Destaquemos entonces, en primer término, que si resta un síntoma al fin del análisis, tal síntoma ya ha
entregado, de sentido, lo que un psicoanálisis puede extraer de él. No abierto ya a desciframiento alguno,
persiste su “hueso”: núcleo de goce incurable del síntoma.
Ahora bien, ese goce que obtiene el analizado royendo el hueso del síntoma no puede confundirse con el
que le aportaba el fantasma. Lo que nos habilita a señalar que presupone su atravesamiento. Lo que nos
habilita a señalar que presupone su atravesamiento –el del fantasma-. Atravesamiento de este, entonces,
identificación con aquel.
¿Sino con aquel hueso sintomático, con que real podría calarse la pantalla fantasmatica? En efecto, es con
el síntoma –lo “que muchas personas tienen de mas real”– que se rebate la significación coagulada que
comporta el fantasma fundamental del sujeto. Ningún otro “instrumento” habilita ese relámpago de lucidez,
cuando acontece.
¿En que tomara apoyo ahora el analizado, llegado al borde mismo de su neurosis, cuando ya no cuenta
con el dudoso amparo que proveía el goce-sentido, el “gonce-zonzo” del fantasma, sino en lo incurable del
goce del síntoma? La paradoja de la estructura -S (A barrado)- revelada, no sin angustia, por el
atravesamiento del fantasma fundamental, puede resolverse en invención… sintomática. Con el síntoma,
aquel que llego al término de su análisis, se hace una respuesta novedosa frente al ausentido de la
relación sexual –en todo caso, una que ya no lo deniega.
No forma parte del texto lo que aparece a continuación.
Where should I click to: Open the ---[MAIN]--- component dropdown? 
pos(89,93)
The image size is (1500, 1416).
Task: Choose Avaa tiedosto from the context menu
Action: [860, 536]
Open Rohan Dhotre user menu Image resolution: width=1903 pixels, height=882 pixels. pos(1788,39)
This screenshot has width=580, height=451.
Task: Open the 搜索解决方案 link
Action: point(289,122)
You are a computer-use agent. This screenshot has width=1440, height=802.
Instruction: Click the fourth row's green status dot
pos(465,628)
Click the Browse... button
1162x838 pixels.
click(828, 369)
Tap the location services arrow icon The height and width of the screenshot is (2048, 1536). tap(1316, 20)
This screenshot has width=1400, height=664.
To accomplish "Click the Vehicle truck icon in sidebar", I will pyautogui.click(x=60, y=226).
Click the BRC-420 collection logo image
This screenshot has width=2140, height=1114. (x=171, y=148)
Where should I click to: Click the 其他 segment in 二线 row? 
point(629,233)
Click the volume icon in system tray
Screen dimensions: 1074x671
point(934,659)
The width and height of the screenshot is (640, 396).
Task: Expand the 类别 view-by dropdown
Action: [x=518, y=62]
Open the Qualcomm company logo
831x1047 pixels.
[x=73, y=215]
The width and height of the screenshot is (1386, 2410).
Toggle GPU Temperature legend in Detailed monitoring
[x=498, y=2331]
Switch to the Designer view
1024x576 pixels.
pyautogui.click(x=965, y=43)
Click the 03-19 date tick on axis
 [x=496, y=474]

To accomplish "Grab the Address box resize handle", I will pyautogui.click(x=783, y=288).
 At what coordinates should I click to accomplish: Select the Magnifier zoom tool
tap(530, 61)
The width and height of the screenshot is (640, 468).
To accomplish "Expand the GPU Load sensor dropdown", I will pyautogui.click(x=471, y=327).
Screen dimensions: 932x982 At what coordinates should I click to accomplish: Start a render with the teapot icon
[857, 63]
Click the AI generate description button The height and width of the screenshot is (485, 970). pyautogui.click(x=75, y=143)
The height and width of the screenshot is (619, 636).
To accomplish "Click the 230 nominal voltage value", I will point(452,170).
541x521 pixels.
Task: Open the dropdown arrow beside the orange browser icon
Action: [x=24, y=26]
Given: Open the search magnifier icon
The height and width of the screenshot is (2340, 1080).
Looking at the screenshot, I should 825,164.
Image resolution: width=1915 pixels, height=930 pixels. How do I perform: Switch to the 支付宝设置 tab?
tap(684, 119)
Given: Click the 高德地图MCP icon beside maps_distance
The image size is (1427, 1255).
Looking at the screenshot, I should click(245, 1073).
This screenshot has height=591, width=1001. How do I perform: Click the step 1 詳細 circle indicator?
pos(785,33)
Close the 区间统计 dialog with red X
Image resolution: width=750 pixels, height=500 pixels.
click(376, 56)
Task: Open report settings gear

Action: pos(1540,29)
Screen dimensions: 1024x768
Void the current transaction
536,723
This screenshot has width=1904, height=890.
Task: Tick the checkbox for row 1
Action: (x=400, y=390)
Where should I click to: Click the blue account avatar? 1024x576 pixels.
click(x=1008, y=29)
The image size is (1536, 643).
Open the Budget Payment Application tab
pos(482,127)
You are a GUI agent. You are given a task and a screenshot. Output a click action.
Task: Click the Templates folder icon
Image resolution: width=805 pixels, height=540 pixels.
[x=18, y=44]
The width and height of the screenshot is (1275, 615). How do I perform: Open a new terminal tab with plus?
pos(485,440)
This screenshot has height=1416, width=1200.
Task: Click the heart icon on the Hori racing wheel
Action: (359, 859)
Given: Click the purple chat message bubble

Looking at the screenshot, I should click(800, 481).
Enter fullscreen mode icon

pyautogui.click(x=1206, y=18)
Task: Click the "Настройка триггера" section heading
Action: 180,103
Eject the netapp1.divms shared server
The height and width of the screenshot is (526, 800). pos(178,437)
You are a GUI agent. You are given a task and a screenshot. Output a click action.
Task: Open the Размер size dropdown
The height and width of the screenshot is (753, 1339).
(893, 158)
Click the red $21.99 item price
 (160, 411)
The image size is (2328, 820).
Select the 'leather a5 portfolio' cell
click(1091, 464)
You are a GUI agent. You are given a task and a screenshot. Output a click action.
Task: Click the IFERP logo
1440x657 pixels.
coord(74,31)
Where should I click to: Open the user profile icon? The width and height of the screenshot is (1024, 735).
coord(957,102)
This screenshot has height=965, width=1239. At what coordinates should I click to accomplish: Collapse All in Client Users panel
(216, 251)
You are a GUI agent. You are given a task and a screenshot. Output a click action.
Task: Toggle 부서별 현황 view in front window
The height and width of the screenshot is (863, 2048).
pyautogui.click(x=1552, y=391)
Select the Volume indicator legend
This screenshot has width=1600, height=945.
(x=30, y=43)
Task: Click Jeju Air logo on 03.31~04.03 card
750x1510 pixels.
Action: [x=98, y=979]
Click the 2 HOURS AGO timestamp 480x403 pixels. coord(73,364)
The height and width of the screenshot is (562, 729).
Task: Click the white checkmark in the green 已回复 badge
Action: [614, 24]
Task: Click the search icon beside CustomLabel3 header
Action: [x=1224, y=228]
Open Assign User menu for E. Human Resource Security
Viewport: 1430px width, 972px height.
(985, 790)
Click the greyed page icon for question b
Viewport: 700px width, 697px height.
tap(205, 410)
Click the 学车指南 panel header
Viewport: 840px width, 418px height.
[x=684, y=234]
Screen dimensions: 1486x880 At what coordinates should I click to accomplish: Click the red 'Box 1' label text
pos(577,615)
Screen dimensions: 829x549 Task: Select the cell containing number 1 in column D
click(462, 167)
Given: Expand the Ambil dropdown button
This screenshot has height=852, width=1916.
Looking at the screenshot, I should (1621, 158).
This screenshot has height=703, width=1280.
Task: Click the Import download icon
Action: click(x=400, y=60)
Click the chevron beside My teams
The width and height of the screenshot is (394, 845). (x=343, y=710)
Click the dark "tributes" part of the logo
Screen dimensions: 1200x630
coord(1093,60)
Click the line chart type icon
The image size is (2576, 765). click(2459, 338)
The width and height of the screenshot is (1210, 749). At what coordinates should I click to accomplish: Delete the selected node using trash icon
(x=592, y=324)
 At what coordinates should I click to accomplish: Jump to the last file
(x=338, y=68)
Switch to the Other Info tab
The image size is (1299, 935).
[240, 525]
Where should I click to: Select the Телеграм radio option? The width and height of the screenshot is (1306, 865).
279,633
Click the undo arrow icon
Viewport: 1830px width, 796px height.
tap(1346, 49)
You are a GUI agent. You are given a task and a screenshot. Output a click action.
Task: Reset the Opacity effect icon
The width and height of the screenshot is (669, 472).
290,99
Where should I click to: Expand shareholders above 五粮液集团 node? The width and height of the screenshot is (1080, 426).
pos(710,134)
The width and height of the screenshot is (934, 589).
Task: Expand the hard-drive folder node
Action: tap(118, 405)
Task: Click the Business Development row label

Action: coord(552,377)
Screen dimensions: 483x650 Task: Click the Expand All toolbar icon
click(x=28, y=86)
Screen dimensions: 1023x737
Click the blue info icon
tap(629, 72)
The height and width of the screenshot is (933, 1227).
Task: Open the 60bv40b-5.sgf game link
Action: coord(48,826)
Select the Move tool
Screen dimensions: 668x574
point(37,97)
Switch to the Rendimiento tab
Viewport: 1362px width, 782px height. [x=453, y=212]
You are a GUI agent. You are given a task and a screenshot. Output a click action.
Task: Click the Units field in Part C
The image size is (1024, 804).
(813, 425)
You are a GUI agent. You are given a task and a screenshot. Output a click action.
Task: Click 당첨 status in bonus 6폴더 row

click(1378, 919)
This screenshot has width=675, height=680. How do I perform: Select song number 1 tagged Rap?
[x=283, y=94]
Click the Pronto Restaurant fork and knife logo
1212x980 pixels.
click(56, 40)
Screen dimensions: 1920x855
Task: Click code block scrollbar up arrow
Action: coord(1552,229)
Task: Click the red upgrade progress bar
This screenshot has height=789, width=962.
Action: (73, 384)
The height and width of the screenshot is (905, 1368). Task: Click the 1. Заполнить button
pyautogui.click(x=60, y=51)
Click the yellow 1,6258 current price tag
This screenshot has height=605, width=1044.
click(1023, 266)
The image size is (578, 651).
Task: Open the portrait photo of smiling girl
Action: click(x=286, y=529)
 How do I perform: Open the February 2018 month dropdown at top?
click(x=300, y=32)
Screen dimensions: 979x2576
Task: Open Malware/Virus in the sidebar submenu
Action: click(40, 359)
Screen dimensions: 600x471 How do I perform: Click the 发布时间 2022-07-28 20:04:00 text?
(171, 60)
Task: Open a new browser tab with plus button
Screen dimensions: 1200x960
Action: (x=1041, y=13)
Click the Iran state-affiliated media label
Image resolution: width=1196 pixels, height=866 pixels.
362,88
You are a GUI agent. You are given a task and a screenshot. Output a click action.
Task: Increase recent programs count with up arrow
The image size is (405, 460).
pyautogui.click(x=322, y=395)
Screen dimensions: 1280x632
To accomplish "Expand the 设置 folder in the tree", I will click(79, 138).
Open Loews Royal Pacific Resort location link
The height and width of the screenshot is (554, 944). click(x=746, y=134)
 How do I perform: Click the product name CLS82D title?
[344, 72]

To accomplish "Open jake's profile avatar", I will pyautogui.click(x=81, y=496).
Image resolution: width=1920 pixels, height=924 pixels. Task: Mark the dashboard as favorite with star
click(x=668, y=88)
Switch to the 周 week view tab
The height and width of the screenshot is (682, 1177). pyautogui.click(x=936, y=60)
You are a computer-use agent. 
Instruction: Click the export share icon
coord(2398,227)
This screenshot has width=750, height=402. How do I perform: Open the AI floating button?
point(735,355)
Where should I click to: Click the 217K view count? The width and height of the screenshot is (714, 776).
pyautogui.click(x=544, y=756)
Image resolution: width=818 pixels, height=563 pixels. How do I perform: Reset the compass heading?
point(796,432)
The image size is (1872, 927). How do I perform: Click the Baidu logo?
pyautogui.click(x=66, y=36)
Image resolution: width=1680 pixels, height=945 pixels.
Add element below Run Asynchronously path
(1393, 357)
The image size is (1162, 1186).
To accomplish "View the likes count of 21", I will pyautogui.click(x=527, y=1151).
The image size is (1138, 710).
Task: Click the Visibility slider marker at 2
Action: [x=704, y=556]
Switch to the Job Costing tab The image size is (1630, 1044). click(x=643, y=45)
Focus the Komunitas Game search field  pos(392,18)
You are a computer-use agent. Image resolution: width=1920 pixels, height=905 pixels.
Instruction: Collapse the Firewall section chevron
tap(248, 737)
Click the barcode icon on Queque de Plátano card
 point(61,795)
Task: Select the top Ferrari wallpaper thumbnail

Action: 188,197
Porque, a la identificación con el síntoma que asoma ya en ese: “hacerse”, debe sumarse, todavía, un
importante resguardo. Efectivamente, es preciso que en esa identificación postrera con el síntoma el
analizado pueda, además, no hacerse uno con el –como podría creerse-. Así, objetando cualquier identidad
reforzada que de allí pudiese surgir, impugnando cualquier transparencia que de ahí pudiera ganarse,
Lacan prefería interponer, en ese punto, las “garantías de una especie de distancia”. Garantías que aquí
referimos, sin más a la acción de un inconsciente que el fin de un análisis tampoco elimina.
No se trata ya aquí de la respuesta de la insistencia de la cadena significante –del “inconsciente-discurso
del amo”- operando el apaciguamiento de algún real sintomático por el sentido, sino de la letra del
inconsciente que puede hacer, del síntoma, Witz. El inconsciente realizado reduce el síntoma volviéndolo
Witz; el atravesamiento del fantasma alivia al inconsciente del goce-zonzo; la identificación con el síntoma
trueca la repetición fantasmatica en una que no sea vana.
Se trata aquí de “apostar” el hueso del síntoma en el lugar conveniente. Impidiendo que la identificación
con el síntoma devenga “identifijación consolidada” –lo que engendra, menos un analizado, que una
estatua de bronce siempre idéntica a sí misma-, el inconsciente realiza su responsabilidad al responder del
hueso del síntoma –verificado como incurable en el fin del análisis-, equivocándolo. Una-equivocación y
una-equivocación y una-equivocación: fecundas zancadillas de la letra del inconsciente que hace de la
identificación con el síntoma un “saber-hacer-ahí” - cada vez, en la contingencia - con lo real.